COVID-19 (Coronavirus) Exposure Questionnaire
COVID-19 (Coronavirus) Exposure Questionnaire
COVID-19 (Coronavirus) Exposure Questionnaire
1. Are you, or have you been in close contact with anyone who has been quarantined or who has been
diagnosed with novel coronavirus (SARS-CoV-2/COVID-19) ? If yes, please provide details.
Yes No
2. Have you ever been quarantined due to a possible exposure to novel coronavirus (SARS-CoV-
2/COVID-19)? If yes, please provide dates and locations.
Yes No
3. Have you been advised to be tested to rule in, or rule out, a diagnosis of novel coronavirus (SARS-
CoV-2/COVID-19)? Or, are you awaiting the result of a test which has already been submitted for the
novel coronavirus (SARS-CoV-2/COVID-19)?
Yes No
4. Have you ever tested positive for the novel coronavirus (SARS-CoV-2/COVID-19)? If yes, provide the
date of positive diagnosis.
Yes No
5. Have you experienced any of the following symptoms within the last 14 days?
• Any fever
• Cough
• Shortness of breath
• Malaise (flu-like tiredness)
• Rhinorrhea (mucus discharge from the nose)
• Sore throat
• Gastro-intestinal symptoms such as nausea, vomiting and/or diarrhea
If yes, to any of these, please indicate which and provide full information.
6. Travel Declaration
a.
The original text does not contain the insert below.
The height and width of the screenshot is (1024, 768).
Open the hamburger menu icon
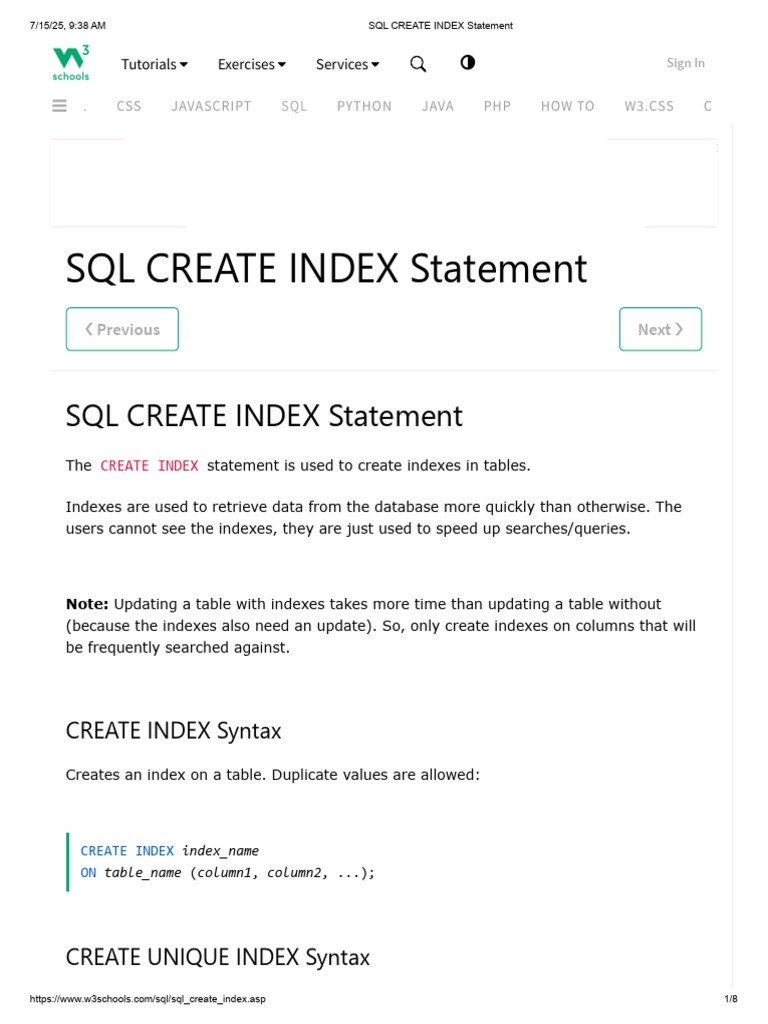(59, 106)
Please provide your travel patterns over the past 14 days:
b. Please detail your intended future travel plans for the next 30 days:
Declaration
I confirm that the answers I have given are, to the best of my knowledge, true, and that I have not withheld
any material information that may influence the assessment or acceptance of this application.
I agree that this form will constitute part of my application for insurance(s) and that failure to disclose any
material fact known to me may invalidate my insurance(s).